Dataset records:
────────────────

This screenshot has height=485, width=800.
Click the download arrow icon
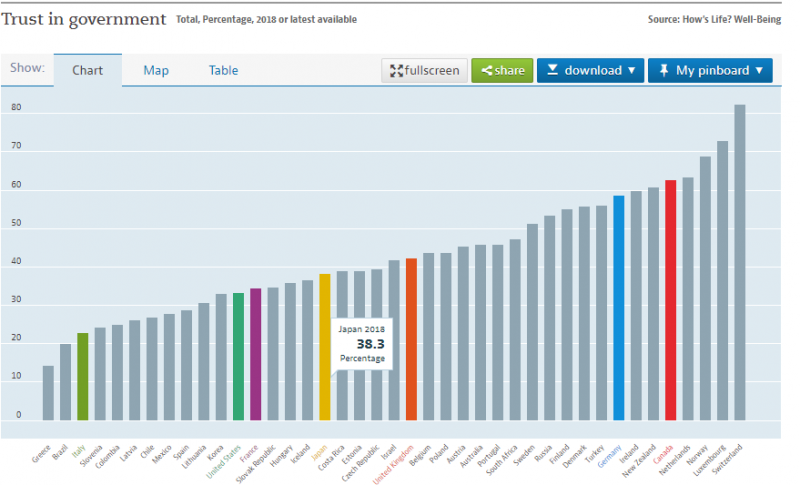[552, 71]
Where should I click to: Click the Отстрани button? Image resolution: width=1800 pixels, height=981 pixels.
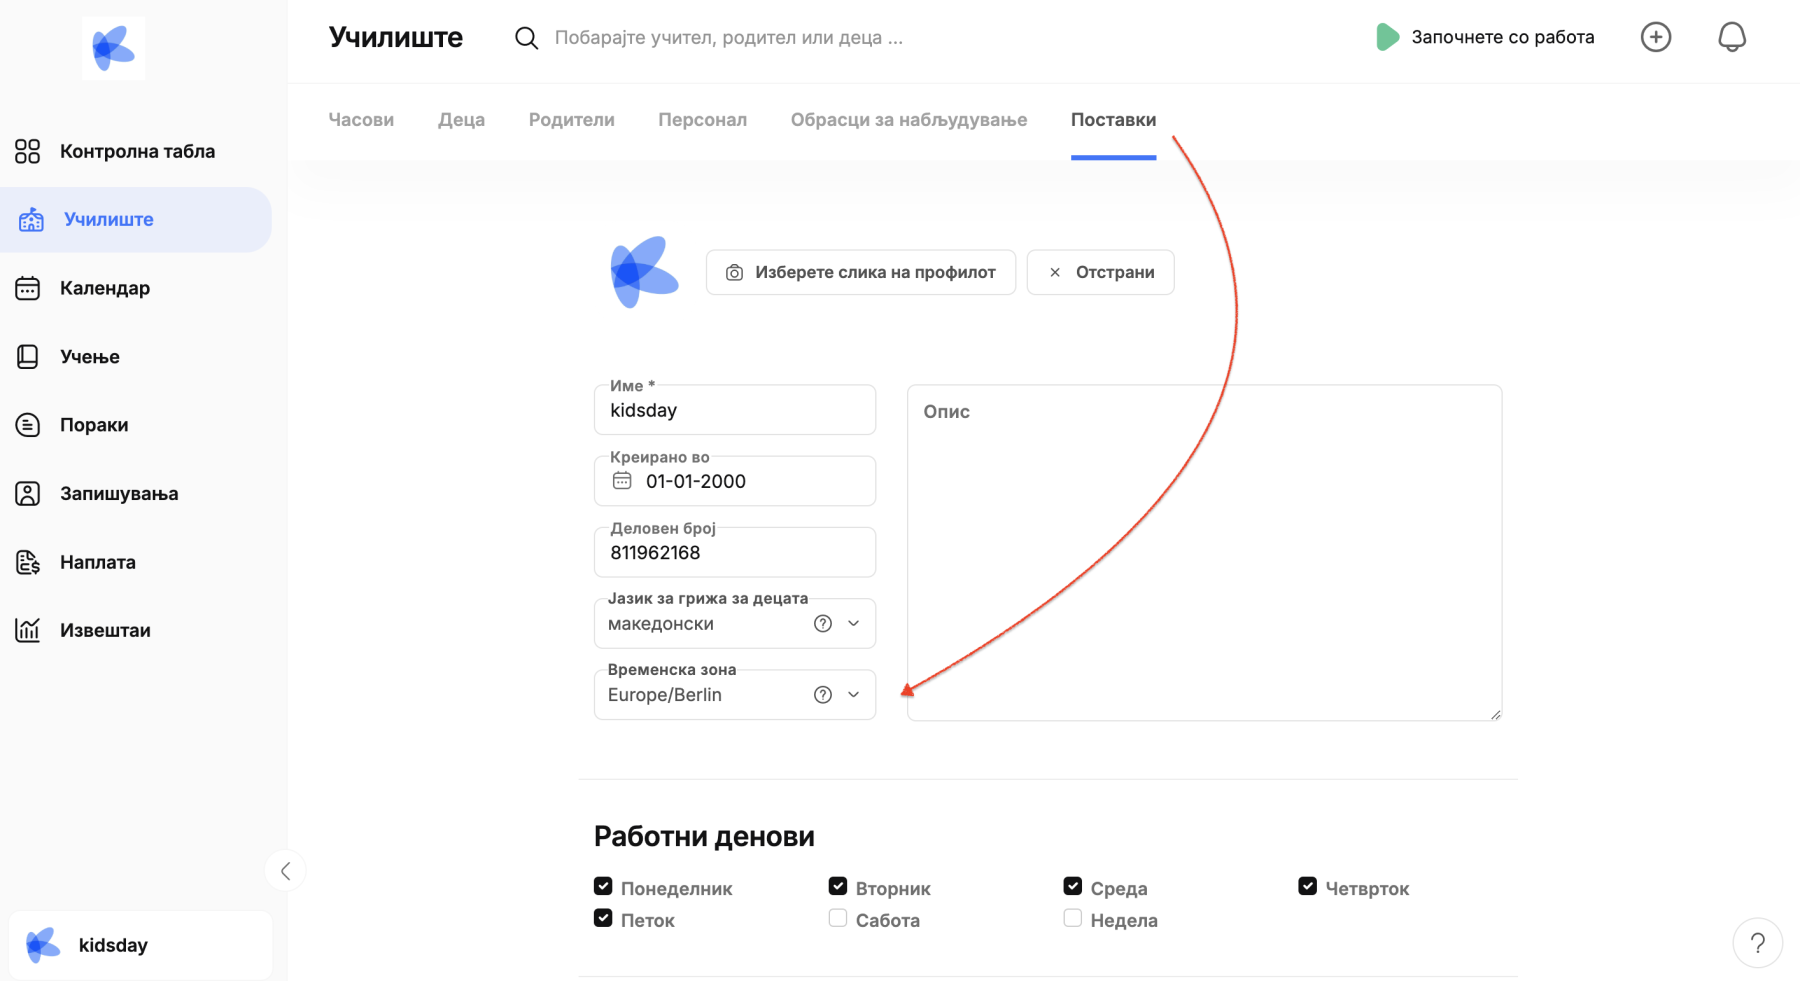coord(1100,272)

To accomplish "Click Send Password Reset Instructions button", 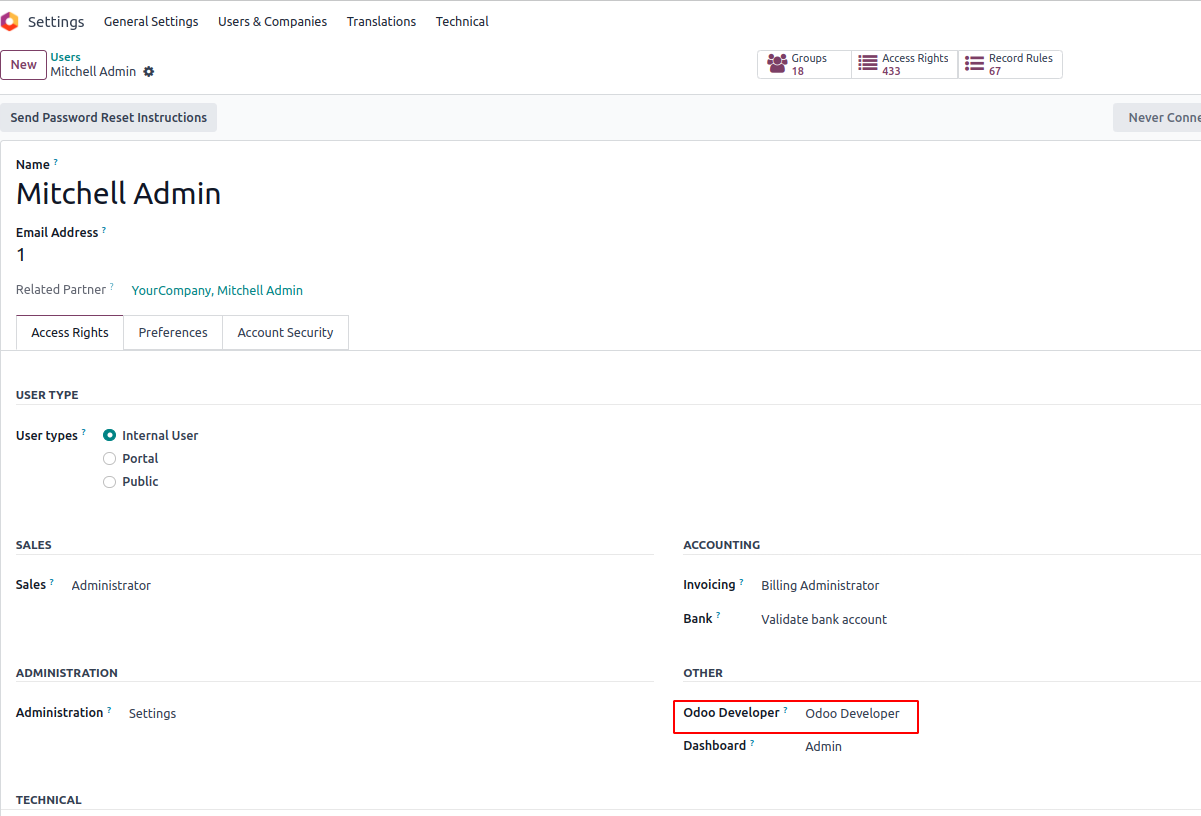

────────────────

What to do » Return exactly the lines from the line with "Where should I" through the last line of the data above, both included; pictures do not go in the answer.

Expected output »
Where should I click to: Click the Отстрани button? Image resolution: width=1800 pixels, height=981 pixels.
coord(1100,272)

To accomplish "Click Send Password Reset Instructions button", 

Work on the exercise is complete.